## THE PROBLEM
Whenever a line below mentions the word "will", that line should be copied.

## INPUT
++++++++++++++++++++

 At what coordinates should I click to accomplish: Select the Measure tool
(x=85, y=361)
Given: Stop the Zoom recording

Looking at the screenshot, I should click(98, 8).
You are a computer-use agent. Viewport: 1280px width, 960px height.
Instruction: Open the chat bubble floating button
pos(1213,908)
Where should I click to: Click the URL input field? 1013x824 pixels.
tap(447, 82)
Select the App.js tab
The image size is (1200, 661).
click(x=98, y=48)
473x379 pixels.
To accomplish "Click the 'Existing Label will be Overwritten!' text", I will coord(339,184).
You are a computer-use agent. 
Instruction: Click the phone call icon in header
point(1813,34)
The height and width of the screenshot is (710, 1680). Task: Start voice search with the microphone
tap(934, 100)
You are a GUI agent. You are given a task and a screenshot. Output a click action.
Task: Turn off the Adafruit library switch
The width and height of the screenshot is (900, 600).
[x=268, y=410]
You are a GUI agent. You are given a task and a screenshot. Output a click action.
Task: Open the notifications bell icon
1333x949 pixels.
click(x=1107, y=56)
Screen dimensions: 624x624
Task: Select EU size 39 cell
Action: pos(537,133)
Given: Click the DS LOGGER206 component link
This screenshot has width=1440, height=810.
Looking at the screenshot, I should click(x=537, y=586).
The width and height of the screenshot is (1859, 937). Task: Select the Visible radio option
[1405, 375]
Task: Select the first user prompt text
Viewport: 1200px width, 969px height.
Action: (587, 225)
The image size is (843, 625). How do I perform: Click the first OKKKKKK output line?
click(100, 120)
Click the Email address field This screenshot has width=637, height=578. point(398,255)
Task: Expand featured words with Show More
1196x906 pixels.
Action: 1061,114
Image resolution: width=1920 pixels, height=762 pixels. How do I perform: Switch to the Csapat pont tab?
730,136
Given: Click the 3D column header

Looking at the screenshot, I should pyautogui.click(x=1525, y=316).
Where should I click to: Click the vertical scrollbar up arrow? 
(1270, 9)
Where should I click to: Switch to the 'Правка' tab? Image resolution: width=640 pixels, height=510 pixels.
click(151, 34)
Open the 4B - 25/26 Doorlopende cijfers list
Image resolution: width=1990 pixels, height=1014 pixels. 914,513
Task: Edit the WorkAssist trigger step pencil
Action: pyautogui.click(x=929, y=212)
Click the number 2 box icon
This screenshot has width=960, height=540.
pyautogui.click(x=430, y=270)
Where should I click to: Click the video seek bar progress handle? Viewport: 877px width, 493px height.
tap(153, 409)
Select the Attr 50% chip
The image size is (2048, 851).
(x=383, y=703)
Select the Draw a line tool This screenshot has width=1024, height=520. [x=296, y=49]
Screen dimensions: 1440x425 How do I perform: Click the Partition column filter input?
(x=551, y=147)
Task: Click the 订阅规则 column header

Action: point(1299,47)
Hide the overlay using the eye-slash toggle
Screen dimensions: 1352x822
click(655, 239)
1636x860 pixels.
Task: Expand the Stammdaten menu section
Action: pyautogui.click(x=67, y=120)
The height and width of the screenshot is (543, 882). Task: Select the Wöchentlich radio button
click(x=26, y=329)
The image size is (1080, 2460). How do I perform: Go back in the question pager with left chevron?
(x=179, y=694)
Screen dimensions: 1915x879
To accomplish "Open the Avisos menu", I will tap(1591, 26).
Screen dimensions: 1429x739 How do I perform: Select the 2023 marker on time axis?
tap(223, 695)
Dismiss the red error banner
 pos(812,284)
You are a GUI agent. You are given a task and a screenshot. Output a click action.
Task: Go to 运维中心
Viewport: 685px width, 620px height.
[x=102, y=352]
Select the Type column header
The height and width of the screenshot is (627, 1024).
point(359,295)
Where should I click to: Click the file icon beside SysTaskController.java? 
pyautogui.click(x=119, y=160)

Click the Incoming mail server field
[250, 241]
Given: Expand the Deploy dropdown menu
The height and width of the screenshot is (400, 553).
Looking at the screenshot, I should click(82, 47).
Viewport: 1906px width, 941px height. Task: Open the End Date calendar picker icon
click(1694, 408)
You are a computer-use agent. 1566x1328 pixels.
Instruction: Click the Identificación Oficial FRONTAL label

++++++++++++++++++++

## RESULT
To accomplish "Click the 'Existing Label will be Overwritten!' text", I will coord(339,184).
To accomplish "Open the Avisos menu", I will tap(1591, 26).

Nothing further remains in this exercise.